Understanding your genetic test results is crucial for making informed breeding and health decisions for your dog, breeding pair, or puppies. In Part 1 of this blog, we discussed how you can interpret and use your genetic test results when it comes to breeding. It is also important to have a basic understanding of what exactly we are testing for and how the same genetic test results can be reported differently by different companies.

“Genetic testing” can have several different meanings depending on what the test is designed to detect. In the case of dog genetic testing for health and coat type, we are detecting DNA mutations which are changes made to a gene that change the way the gene works. It is very common for customers to contact us with the misconception that we are testing for the gene itself when in reality, we are looking for a mutation or change in the gene. These changes can either completely disrupt the gene which often leads to disease or it can change the function of the gene so that it produces a slightly different version such as a change in coat color from black to brown. Either way, it is important to know that we are testing for mutations in a gene and not the gene itself.

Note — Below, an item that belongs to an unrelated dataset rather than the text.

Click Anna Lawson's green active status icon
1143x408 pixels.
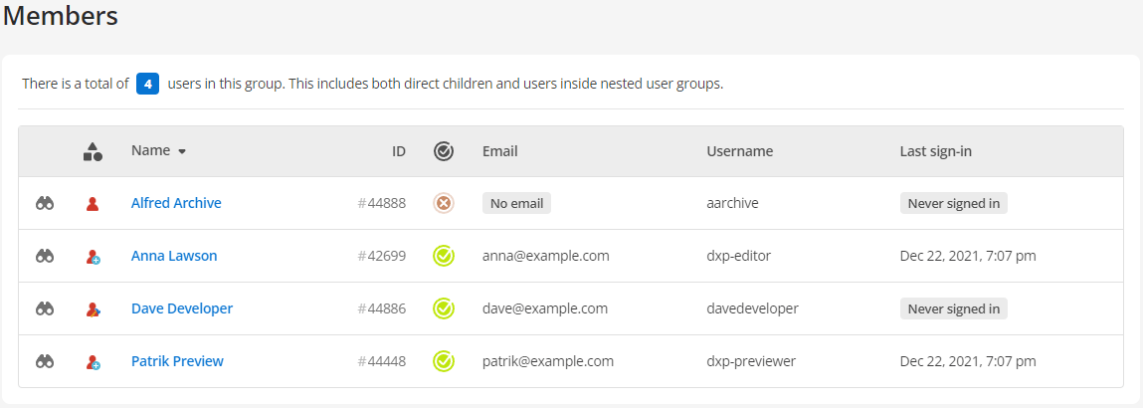pyautogui.click(x=444, y=256)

The result of a genetic test typically has three potential results which can be labeled differently by different companies. Each dog inherits two copies of each gene with one copy from each parent.  All genetic tests look to see if a dog carries two, one, or no copies of a mutation in its two gene copies. A dog with no copies of the mutation can be referred to as “Clear”, “Unaffected”, or “Normal” which means the dog does not have a copy of the mutation that leads to either disease or a change in coat type. A dog with one copy of the mutation and one copy of the normal gene is often referred to as a “Carrier” and can either be affected or unaffected based on whether the mutation is dominant or recessive. Finally, a dog that carries two copies of the mutation and has no normal copy of the gene will typically be labeled as “Affected” or “At Risk”.

Although we are all testing for the same mutations, there are several ways that different companies may report the results. Some companies have a unique code for each test that is usually composed of uppercase and lowercase letters to represent normal and mutant gene copies. For example, the test for B-Locus/Brown/Chocolate/Liver can be reported as BB, Bb, or bb.  Some companies report test results using multiple letters for the same test such as K Locus/Dominant Black that are reported with a combination of letters like KB and ky. When we first started GenSol, we wanted to make it as simple as possible to read and understand your results regardless of the test type so our results for “Clear”, “Carrier”, and “Affected” are reported as “A”, “B”, or “C” for all of our tests.

Regardless of how your results are reported, it is of the utmost importance to understand the meaning behind your results so that you can make important breeding and healthcare decisions. We are always available at GenSol to assist you with interpreting your results whether you use our testing services or another company. This way we can work together to improve dog health through informed breeding and health decisions.